For instance, a Danish word like "Øl" is encoded $D8 $6C using the Danish local character set. However, $D8 (binary 11011000) indicates that it is the start of a 2-byte sequence, where the next byte is in the range $80-$BF, which it is not. In other words, even this tiny 2-byte text can be clearly identified as not being utf-8.

Originally, the main method to autodetect utf-8 is to see if the byte sequence conforms to the utf-8 method of indicating the number of bytes in a character:

* The range $80-$BF is used for bytes which are not the first in a character
* The range $C0-$DF is used for 2-byte characters
* The range $E0-$EF is used for 3-byte characters
* The range $F0-$F7 is used for 4-byte characters
* The range $F8-$FB is used for 5-byte characters
* The range $FC-$FD is used for 6-byte characters
etc.

However, there are more mechanisms that you can use:

* 5-byte and 6-byte characters are not used, even though they would be technically possible. If you experience a valid 5-byte or 6-byte combination, which is usually unlikely, you can and may detect it as being an invalid sequence.
* It is incorrect to use more bytes than necessary. For instance, if you want to encode the character 'A' (codepoint 65=$41), it is ok to encode it using 1 byte ($41) but not ok to use 2 bytes ($C0 $41).
* If your application knows that some unicode values cannot be generated by the creator of the text, you can make an application-specific exclusion of these values, too.
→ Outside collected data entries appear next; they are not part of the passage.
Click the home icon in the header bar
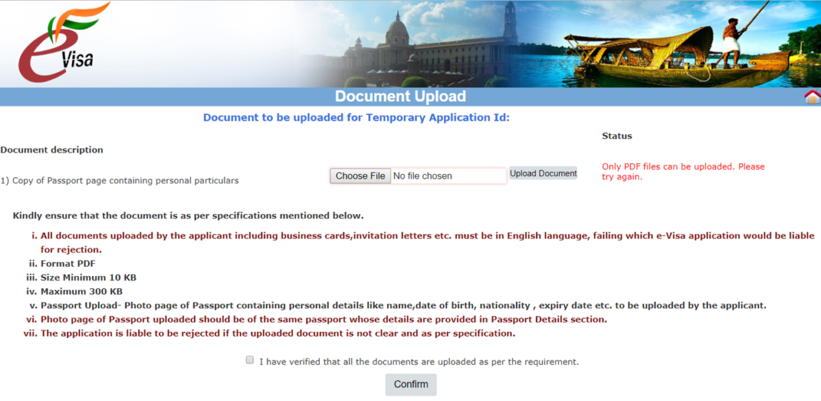 812,97
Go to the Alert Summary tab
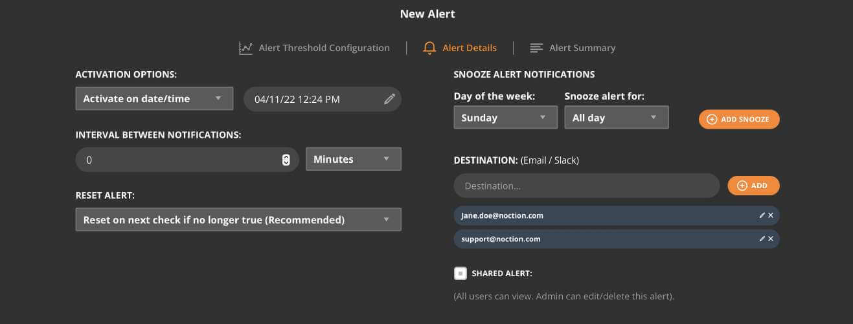853x324 pixels. [x=582, y=48]
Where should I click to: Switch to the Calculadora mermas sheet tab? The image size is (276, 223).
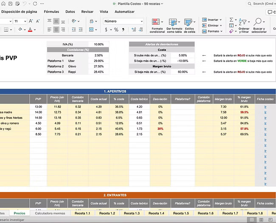tap(50, 213)
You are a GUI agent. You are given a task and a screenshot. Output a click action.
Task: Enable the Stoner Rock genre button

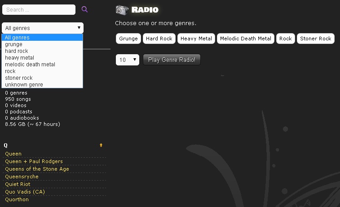[315, 39]
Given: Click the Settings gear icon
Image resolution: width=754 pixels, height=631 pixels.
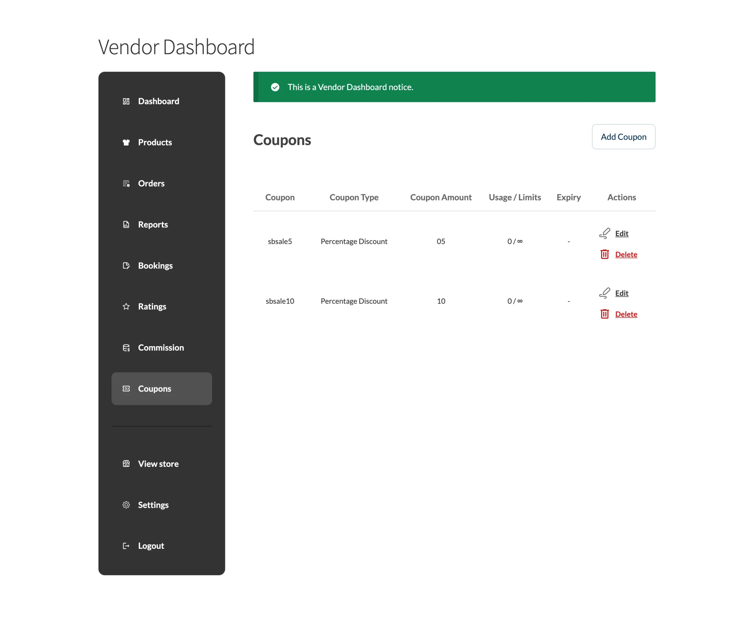Looking at the screenshot, I should click(x=126, y=505).
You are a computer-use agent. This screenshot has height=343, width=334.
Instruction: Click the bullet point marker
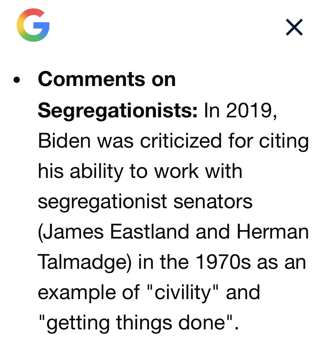point(16,80)
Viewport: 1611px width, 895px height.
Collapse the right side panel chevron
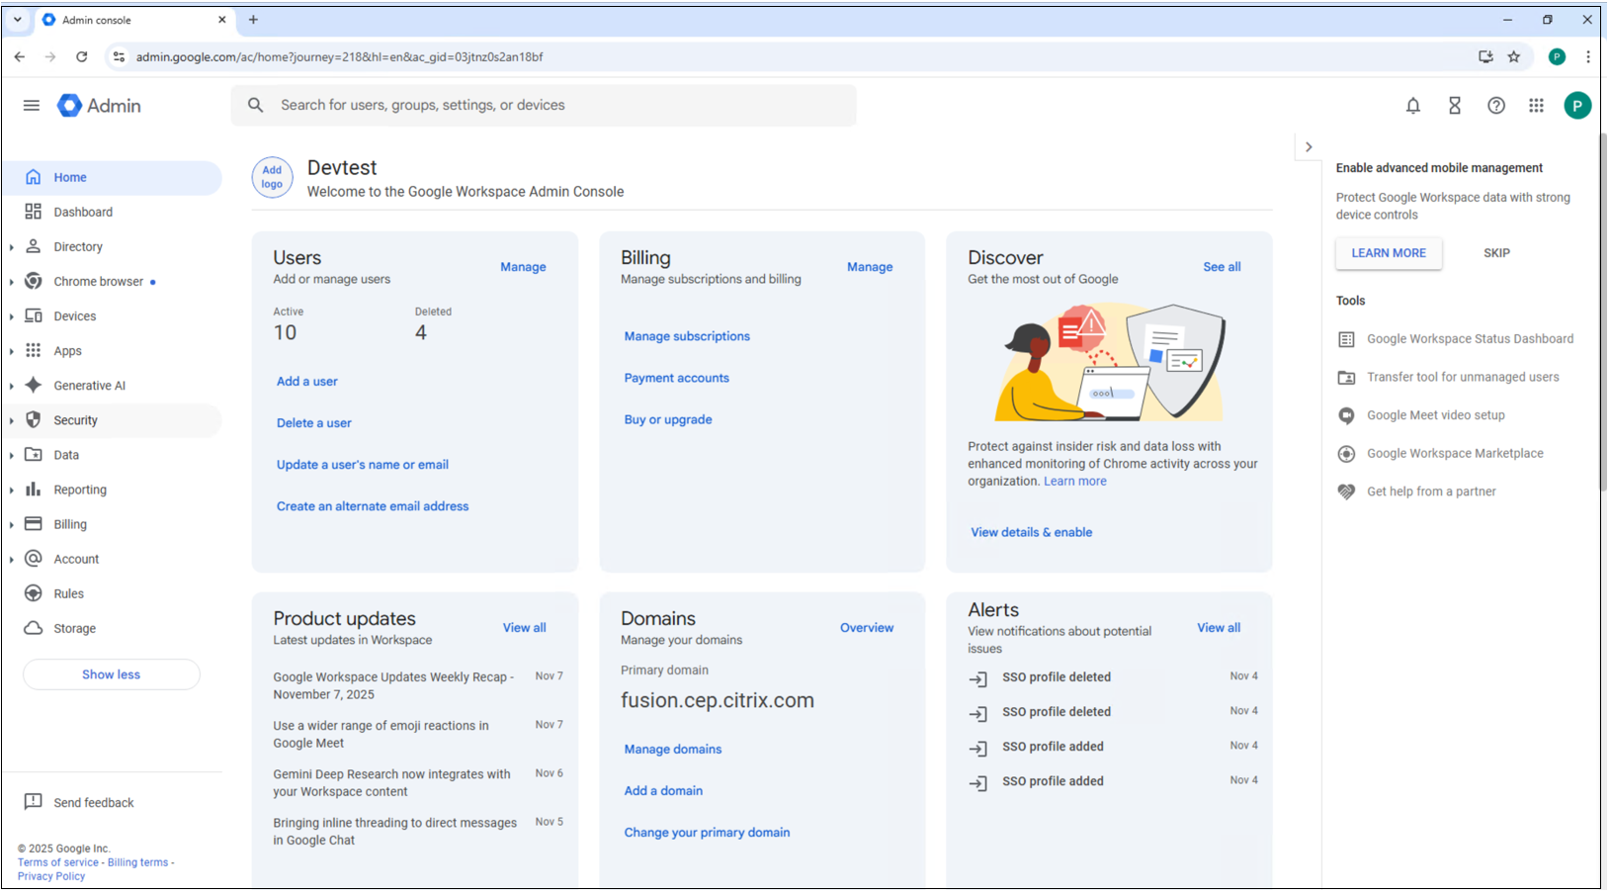point(1308,147)
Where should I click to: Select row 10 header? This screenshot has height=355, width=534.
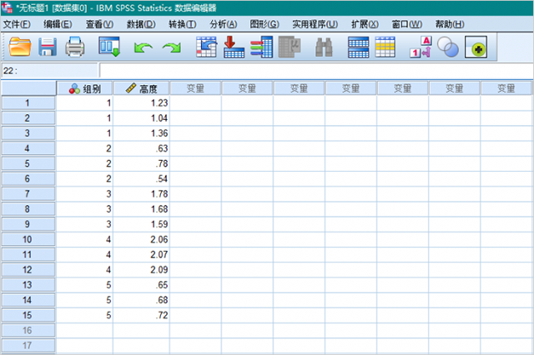28,239
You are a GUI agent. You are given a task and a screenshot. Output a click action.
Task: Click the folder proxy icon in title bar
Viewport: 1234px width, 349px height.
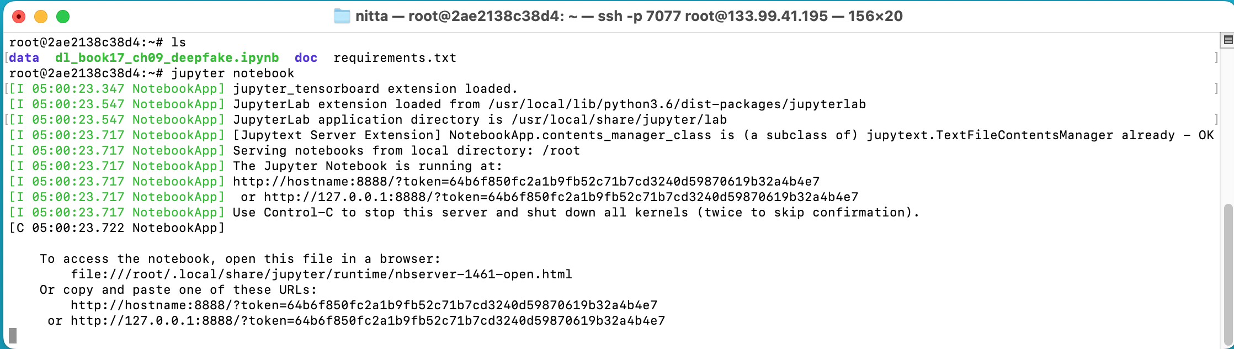coord(342,16)
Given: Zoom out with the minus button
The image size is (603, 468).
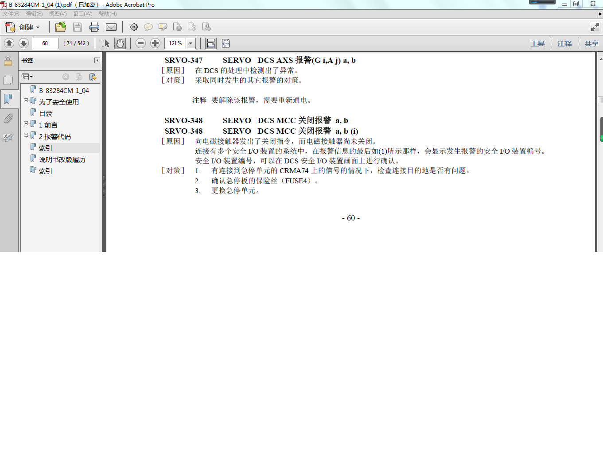Looking at the screenshot, I should pyautogui.click(x=140, y=43).
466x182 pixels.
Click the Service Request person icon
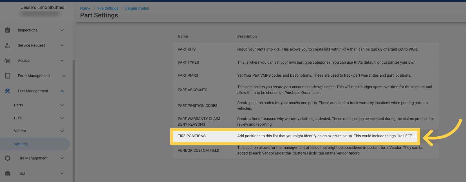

One of the things that makes this autodetection so beautiful, is that it almost works with 100% accuracy. In Denmark, we use the Windows-1252, which is related to Ansi, ISO-8859-1 and ISO-8859-15:

* Byte values in the $00-$7F range can be detected as either ansi or utf-8, and it doesn't matter, because these two character encoding standards are identical for these values.
* The $80-$BF range contains a lot of strange symbols not used inside words, and the $C0-$F6 range contains almost only letters. In other words, in order to have an ansi text with a valid non-ascii utf-8 byte sequence, you would need to have a strange letter followed by the right number of symbols.
* $C0-$DF range: The most likely would be a 2-byte sequence, that starts at the end of an uppercase word with an Æ or an Ø, followed by a sign like "™", something like "TRÆ™". The last two bytes would be encoded $C6 $99 in ANSI, which is a valid utf-8 combination with the unicode value $0199. However, this is a "Latin small letter k with hook", which in most Danish applications is not a valid character. This way, this text can be rejected as being utf-8 with great certainty.
* $E0-$F7 range: Here it gets very unlikely to get the right utf-8 byte sequences, but even if it happens, the encoded value would probably end up being regarded as illegal in the specific application. Remember, many applications only accept text, that can be converted to the local 8-bit character set, because it is integrated with other systems or needs to be able to save all files in 8-bit character set text files or databases.

Tuesday 10 March 2009

Avoid deadlocks in Firebird for concurrent updates

This is a small tip that can be used when you want to have separate processes to write to the same records in the database, without deadlocks. Example:

b:=StartTransaction;
UpdateDataInTable (b);
Commit (b);

If two processes try to do this at the same time, the second process will detect a possible deadlock on the update, and will wait until the first process completes its transaction. When the first transaction commits, the second raises a deadlock exception. Fortunately, there is a simple solution:

a:=StartTransaction;
UpdateDummyData (a);
b:=StartTransaction;
UpdateDataInTable (b);
Commit (b);
Rollback (a);

If two processes do this at the same time, the a transaction will make the second process wait until the first one completes. Because a is rolled back, this is purely a wait, and will not throw any exception. This way, the two b transactions will not be active at the same time.

Sunday 8 March 2009

Latency is increasing

Once internet connection latencies were above 100ms. ISDN brought it down (for me) to about 30ms, and ADSL got it below 10ms. Now, ADSL2 is becoming more widely deployed, introducing 20ms latency, and more and more homes are being equipped with 3G/wifi gateways, eliminating the copper wire, and bringing latency above 100ms again. I guess it is obvious, that this seriously impacts how to create applications.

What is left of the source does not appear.